Vigie, avril 2018

 

 

 

 

L’INUTILE

 

Vigieavril201807

 

 

Trop de souvenirs heureux sont embusqués derrière cette porte, qui attendent la nuit pour venir faire leurs ravages.

 

Je ne connais pas cette maison de vacances, cet intérieur feutré, ce vieux canapé gris où ma mère, litanie, est en vie malgré sa mort que le rêve n’ignore pas. Je pose ma tête sur les genoux de celle qui fut ma femme, geste dont le rêve n’ignore pas non plus l’impossibilité.
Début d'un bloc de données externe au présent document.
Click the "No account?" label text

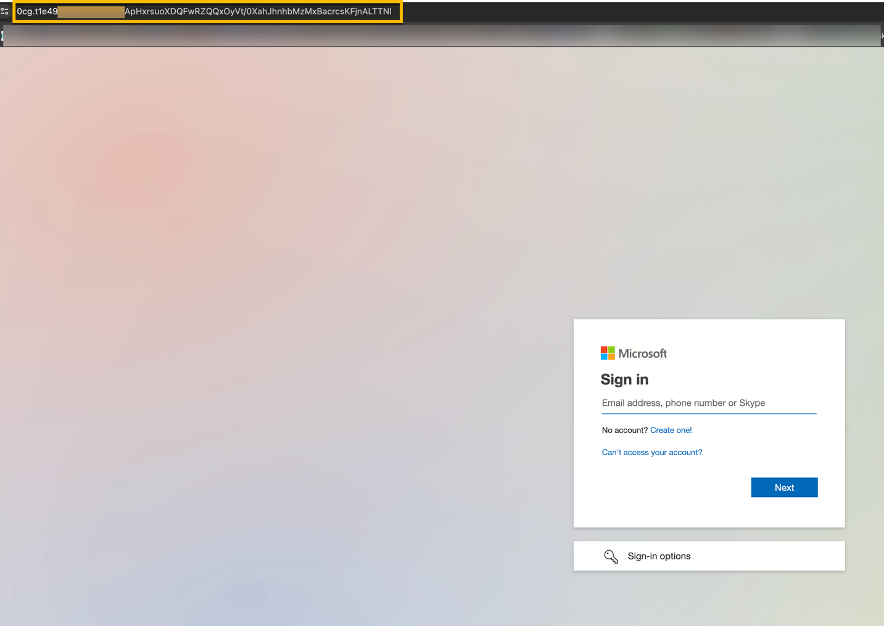coord(624,430)
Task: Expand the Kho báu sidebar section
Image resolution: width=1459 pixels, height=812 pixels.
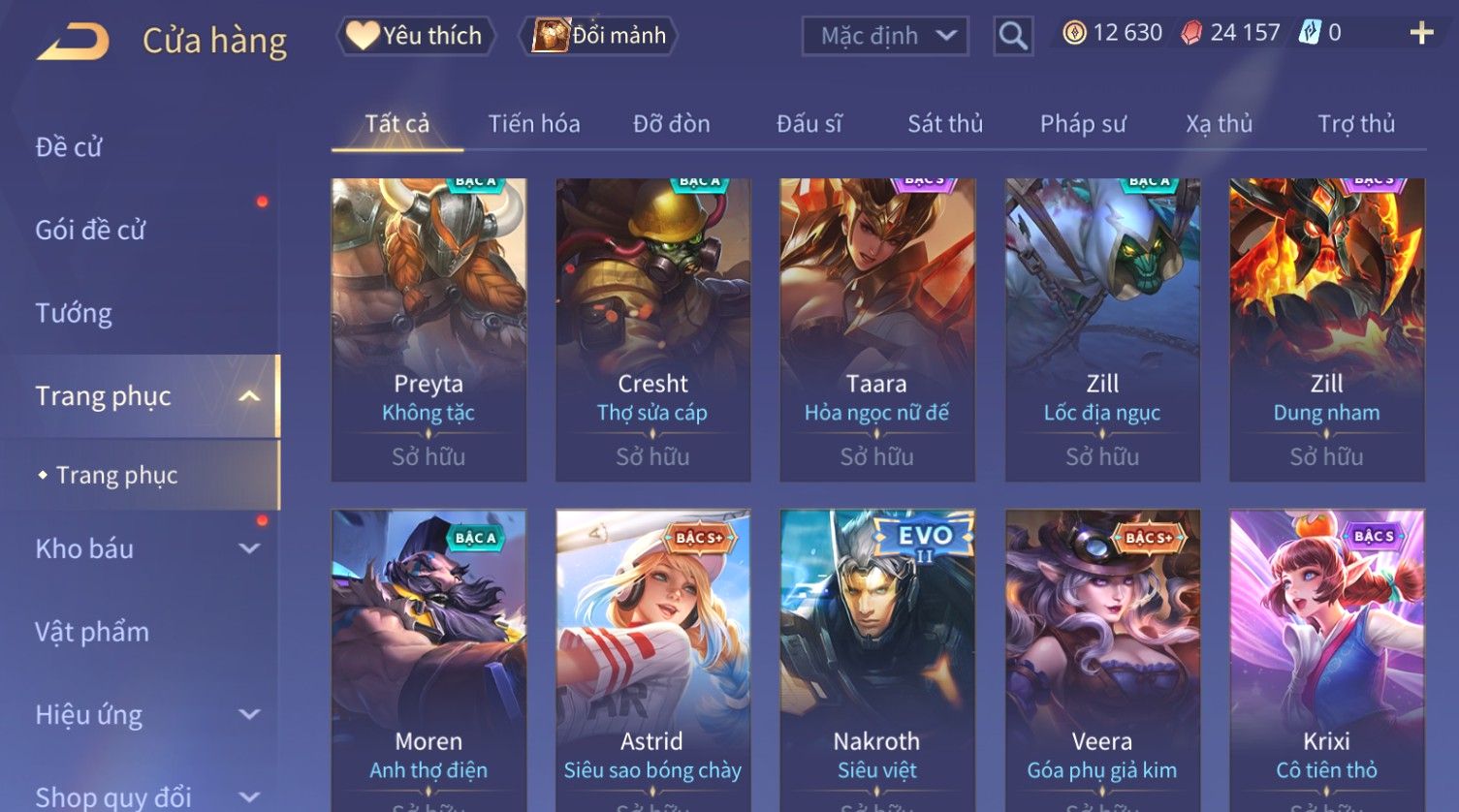Action: tap(249, 548)
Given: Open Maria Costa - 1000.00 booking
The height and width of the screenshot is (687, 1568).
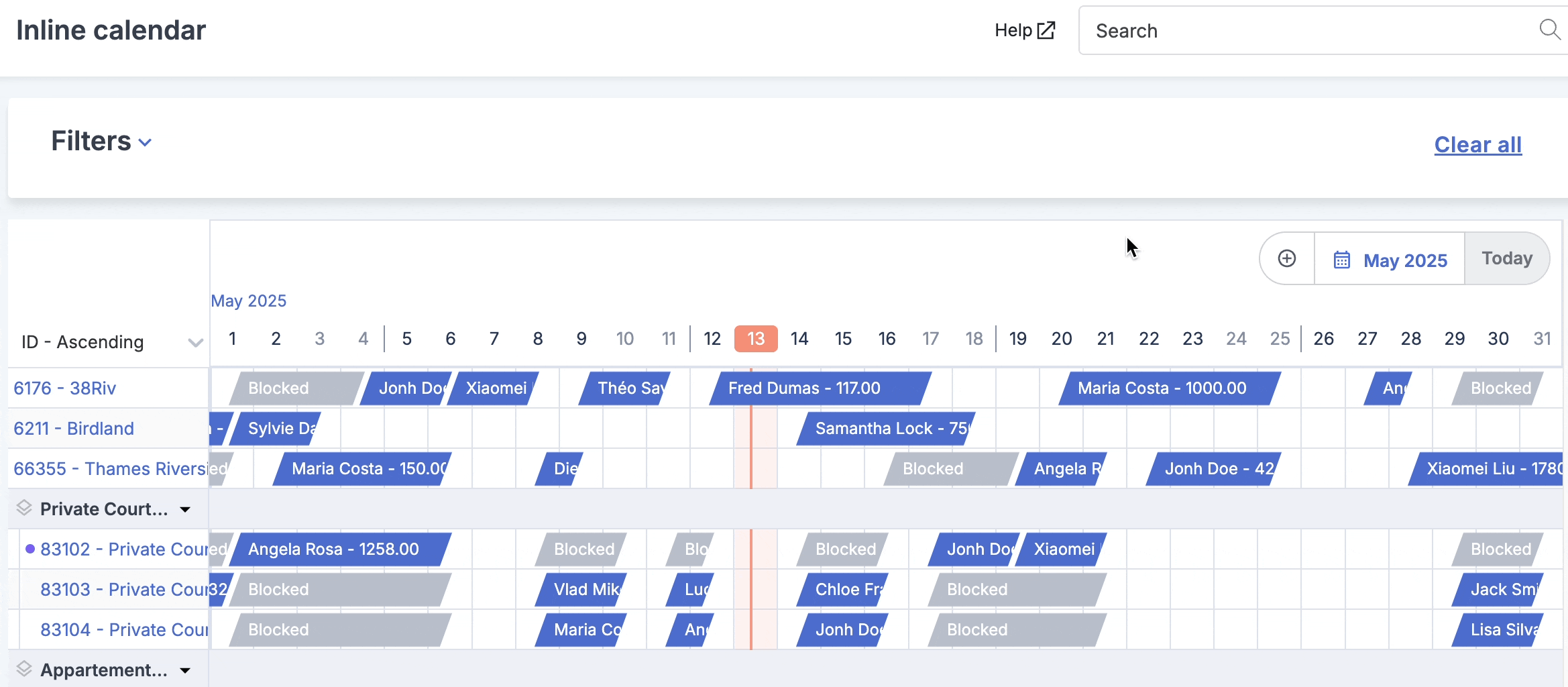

Puis plus tard, ou plus tôt, à cause de ce lit, de cette pièce, c’est un nouveau rêve de caresse qui me blesse, me réveille, me fait répéter que « la vie rend modeste, on voit ce qu’on avait quand on voit ce qui reste ! »

 

Si je prends des notes, ce n’est pas pour me plaindre mais pour suivre, de l’extérieur, l’évolution de la maladie, pour laquelle il m’arrive d’éprouver une grande curiosité : c’est donc ainsi que les choses se passent ? C’est par ces étapes-là qu’on en passe ? – Et puis, accessoirement : est-ce que ça finit par passer, comme on me le dit sans que je puisse le croire, et déboucher sur je ne sais quelle nouvelle santé ?

 

Aimer sans plus être aimé est pire, bien sûr, qu’aimer sans être aimé. L’énergie propre au sentiment amoureux se retourne contre celui qui l’éprouve, le ramène à son inutilité première et fait de lui un paria.

 

Tout cet amour sans plus d’objet, sans direction, aura été bien inutile, à l’instar de ces richesses que je gardais serrées en moi, de ces livres que je portais et dont on n’aura pas voulu non plus, paroles abandonnées recueillies par personne, paroles inutiles.

 

Avant six heures les oiseaux relancent dans l’air leurs chants utiles.